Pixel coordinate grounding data
[Start of section]
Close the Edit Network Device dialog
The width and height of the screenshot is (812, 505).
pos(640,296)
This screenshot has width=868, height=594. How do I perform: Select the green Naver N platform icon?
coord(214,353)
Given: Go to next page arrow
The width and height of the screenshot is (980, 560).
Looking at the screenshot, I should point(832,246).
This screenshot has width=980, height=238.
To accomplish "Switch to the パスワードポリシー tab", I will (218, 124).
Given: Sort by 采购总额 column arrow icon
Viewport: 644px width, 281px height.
[End of section]
Nothing in the data above may be skipped; repeat it all exactly.

## ANSWER FOR THIS EXERCISE
Close the Edit Network Device dialog
The width and height of the screenshot is (812, 505).
pos(640,296)
This screenshot has width=868, height=594. How do I perform: Select the green Naver N platform icon?
coord(214,353)
Given: Go to next page arrow
The width and height of the screenshot is (980, 560).
Looking at the screenshot, I should point(832,246).
This screenshot has width=980, height=238.
To accomplish "Switch to the パスワードポリシー tab", I will (218, 124).
Given: Sort by 采购总额 column arrow icon
Viewport: 644px width, 281px height.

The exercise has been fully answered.